We focused on eight genes, LIMD1, SACM1L, SLC6A20, LZTFL1, CCR9, FYCO1, CXCR6, and XCR1, in the 3p21.31 locus that has been shown to robustly associate with COVID-19 severity [3,4,5]. Firstly, we ranked the genes based on the sbScore in the low MOI and high MOI CRISPR screen. Secondly, we gathered summary statistics for 112 cis-eQTL data sets from the eQTL Catalogue [9] (63 data sets, mostly immune cell types with and without treatment) and GTEx v8 [7] (49 tissues). We ranked the genes based on the P value in eQTL studies for the lead GWAS variant in the 3p21.31 locus. Since observing low eQTL P value for the lead GWAS variant does not necessarily translate into shared genetic causality, we further performed colocalization analysis.

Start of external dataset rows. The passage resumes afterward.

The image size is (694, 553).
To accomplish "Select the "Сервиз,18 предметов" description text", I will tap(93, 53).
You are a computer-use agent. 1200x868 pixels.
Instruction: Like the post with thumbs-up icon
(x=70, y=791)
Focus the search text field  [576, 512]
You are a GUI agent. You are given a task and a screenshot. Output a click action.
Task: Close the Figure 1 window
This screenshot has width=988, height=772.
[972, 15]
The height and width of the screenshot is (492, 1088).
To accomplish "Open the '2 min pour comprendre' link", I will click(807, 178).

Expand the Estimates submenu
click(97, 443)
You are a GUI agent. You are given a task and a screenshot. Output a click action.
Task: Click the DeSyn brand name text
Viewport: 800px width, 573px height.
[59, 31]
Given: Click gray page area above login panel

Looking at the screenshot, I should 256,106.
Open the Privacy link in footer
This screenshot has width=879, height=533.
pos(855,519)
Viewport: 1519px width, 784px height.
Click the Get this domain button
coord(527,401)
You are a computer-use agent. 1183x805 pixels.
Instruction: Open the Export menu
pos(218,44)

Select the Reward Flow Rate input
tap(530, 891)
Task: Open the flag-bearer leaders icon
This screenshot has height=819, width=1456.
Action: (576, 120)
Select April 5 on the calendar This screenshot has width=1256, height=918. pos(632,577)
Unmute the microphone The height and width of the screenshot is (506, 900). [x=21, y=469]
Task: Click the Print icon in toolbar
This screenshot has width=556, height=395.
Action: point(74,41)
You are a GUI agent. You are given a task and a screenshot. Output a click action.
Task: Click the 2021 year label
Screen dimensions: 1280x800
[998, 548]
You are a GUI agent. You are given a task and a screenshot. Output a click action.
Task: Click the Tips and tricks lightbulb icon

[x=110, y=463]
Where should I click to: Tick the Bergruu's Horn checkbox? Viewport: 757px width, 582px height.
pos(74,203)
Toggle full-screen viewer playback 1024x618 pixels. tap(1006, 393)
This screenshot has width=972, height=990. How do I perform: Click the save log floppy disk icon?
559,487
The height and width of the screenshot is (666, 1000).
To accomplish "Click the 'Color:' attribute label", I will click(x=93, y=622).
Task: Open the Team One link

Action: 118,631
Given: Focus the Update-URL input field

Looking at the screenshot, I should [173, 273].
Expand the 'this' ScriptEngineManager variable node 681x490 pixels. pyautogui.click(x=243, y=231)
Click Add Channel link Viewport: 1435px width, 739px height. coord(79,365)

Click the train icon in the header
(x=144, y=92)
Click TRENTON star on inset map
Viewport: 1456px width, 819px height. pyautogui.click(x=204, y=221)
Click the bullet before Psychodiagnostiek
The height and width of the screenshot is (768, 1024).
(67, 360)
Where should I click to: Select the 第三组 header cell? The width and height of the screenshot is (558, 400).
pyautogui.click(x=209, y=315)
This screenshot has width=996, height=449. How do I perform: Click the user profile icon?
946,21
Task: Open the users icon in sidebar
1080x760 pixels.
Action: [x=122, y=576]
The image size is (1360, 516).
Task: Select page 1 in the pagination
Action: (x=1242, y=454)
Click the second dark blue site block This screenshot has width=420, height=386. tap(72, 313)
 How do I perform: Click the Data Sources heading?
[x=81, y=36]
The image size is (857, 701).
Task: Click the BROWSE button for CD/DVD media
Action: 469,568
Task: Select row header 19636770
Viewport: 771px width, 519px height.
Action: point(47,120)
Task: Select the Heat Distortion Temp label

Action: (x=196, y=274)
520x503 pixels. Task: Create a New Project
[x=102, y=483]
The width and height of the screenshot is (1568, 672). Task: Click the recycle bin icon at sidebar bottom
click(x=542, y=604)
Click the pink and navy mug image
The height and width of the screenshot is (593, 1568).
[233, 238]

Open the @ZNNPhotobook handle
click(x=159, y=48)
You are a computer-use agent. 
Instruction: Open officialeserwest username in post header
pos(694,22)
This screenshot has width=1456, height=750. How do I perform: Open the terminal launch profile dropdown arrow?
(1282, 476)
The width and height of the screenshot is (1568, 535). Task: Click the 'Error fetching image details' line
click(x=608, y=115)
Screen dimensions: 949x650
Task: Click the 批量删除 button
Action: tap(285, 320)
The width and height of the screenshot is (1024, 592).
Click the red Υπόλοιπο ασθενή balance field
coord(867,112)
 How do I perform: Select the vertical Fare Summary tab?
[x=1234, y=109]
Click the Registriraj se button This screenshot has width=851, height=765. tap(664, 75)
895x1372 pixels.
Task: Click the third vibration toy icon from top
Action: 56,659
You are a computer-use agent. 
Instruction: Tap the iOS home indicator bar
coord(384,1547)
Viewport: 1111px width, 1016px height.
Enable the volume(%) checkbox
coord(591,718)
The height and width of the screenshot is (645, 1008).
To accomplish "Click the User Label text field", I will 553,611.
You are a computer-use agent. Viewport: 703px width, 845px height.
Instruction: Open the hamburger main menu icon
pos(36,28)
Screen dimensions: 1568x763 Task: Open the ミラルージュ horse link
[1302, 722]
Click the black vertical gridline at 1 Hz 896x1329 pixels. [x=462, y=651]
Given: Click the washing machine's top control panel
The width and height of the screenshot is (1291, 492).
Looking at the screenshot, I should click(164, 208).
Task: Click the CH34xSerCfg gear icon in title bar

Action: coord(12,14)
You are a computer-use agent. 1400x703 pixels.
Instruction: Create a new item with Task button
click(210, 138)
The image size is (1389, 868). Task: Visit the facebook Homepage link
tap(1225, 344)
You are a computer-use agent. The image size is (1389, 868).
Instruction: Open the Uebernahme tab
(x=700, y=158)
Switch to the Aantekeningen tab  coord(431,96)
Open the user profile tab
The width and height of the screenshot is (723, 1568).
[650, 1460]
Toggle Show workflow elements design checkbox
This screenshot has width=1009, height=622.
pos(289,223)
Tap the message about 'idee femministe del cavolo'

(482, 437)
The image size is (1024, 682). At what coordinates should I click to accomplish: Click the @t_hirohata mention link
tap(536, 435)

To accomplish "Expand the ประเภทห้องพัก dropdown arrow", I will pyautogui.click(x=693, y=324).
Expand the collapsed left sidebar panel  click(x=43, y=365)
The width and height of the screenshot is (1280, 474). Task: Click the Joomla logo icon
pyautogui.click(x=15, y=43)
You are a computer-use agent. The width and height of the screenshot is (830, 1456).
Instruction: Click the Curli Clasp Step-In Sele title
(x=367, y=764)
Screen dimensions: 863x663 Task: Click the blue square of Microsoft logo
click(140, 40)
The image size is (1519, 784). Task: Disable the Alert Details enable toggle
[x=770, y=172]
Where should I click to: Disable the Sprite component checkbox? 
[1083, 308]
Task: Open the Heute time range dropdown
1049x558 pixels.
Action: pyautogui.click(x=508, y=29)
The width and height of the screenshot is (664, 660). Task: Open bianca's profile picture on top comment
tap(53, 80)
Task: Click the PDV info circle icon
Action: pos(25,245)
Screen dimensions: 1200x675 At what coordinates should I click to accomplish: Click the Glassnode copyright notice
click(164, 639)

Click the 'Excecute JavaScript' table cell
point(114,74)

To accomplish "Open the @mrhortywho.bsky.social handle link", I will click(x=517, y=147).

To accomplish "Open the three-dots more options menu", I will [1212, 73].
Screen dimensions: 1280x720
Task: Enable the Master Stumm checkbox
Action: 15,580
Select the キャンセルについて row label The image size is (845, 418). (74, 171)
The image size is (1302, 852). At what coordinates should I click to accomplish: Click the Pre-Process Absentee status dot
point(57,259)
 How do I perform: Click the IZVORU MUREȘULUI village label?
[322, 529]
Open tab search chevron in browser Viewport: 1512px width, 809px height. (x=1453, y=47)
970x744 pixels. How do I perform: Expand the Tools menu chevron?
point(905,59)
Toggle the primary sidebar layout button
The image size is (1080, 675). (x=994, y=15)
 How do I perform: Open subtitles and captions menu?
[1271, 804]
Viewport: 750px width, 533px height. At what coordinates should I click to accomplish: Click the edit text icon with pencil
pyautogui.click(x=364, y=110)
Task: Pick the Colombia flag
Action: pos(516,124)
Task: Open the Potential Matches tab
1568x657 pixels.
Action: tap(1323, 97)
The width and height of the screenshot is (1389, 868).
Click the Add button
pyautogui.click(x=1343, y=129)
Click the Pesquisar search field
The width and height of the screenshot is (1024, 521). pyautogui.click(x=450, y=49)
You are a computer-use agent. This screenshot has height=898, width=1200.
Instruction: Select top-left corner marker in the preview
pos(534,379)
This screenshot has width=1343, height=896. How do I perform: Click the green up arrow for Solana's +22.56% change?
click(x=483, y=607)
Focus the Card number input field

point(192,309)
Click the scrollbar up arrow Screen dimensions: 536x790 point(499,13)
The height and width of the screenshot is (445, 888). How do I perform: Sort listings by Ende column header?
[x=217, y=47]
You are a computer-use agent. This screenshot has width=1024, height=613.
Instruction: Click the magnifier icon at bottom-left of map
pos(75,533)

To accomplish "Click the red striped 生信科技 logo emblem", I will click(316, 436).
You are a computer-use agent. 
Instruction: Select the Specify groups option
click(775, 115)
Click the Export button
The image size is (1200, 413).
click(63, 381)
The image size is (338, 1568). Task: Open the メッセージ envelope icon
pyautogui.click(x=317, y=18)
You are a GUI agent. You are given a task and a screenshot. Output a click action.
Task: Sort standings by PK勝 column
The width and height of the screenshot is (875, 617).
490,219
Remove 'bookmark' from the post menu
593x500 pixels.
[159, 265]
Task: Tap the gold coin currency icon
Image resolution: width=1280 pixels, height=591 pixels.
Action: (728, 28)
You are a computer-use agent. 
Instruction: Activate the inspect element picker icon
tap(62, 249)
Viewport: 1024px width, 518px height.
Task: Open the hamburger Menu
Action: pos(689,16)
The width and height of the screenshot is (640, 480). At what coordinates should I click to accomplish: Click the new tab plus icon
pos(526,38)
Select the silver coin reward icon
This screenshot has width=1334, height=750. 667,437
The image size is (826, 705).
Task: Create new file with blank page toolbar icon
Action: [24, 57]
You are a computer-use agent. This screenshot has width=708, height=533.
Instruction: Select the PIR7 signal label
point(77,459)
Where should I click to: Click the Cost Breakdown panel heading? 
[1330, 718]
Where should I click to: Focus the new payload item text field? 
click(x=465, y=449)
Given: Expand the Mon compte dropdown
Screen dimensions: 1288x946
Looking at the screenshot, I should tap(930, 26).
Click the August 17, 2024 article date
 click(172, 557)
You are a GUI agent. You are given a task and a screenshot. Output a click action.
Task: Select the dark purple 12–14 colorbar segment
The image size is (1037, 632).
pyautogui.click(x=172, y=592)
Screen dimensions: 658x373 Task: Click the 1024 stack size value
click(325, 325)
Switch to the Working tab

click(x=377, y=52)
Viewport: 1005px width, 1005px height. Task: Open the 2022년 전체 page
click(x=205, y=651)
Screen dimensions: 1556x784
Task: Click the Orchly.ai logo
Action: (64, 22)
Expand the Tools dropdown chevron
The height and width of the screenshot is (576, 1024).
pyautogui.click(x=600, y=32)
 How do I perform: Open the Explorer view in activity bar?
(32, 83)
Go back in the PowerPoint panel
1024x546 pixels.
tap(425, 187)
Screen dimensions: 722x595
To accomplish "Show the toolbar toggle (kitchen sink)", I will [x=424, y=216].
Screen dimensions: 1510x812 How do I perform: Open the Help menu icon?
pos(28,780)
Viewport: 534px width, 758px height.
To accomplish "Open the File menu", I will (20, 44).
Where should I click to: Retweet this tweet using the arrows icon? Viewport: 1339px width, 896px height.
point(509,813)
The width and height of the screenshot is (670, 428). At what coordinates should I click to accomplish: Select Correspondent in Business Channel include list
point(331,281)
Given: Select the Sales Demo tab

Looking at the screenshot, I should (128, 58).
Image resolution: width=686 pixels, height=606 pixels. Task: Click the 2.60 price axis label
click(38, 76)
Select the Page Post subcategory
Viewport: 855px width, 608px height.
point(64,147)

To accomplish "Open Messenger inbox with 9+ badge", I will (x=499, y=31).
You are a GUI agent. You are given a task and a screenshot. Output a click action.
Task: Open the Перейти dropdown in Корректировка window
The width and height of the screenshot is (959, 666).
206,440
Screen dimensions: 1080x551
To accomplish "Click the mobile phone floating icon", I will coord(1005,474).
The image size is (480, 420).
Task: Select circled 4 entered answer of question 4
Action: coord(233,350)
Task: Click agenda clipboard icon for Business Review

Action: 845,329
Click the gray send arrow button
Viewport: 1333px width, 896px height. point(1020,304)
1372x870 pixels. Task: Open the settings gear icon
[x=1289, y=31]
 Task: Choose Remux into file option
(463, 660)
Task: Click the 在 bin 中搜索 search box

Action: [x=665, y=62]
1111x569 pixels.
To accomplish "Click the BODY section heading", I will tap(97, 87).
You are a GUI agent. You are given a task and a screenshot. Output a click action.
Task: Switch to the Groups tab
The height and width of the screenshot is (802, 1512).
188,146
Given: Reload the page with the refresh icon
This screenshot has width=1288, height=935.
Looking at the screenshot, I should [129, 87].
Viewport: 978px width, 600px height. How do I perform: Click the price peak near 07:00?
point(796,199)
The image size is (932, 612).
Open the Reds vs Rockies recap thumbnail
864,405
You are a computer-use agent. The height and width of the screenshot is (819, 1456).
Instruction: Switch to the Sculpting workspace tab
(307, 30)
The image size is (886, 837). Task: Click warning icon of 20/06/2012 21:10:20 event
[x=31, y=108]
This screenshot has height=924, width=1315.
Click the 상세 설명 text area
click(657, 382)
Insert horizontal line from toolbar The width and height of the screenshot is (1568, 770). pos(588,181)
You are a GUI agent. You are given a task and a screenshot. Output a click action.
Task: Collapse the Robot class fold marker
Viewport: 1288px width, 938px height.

Colocalization analysis of COVID-19 GWAS and cis-eQTLs in the 3p21.31 locus with coloc

To assess evidence for shared causal variant of a cis-eQTL and a COVID-19 GWAS (hospitalized and reported infection GWAS, round 5, worldwide meta-analysis without 23andMe), we used the Bayesian statistical test for colocalization, coloc [11], assuming one causal variant per trait. We only included cis-eQTLs for genes for colocalization test, if there was a cis-eQTL with a nominal P value < 10−4 within 100 kb of the lead GWAS variant in the 3p21.31 locus. Coloc was run on a 1 Mb region centered on the lead GWAS variant (+/− 500 kb from the variant) with prior probabilities set to p1 = 10−4, p2 = 10−4, p3 = 5 × 10−6. We defined suggestive support for colocalization between the COVID-19 GWAS and cis-eQTL signal if the posterior probability for one shared causal variant (PP4) > 0.5.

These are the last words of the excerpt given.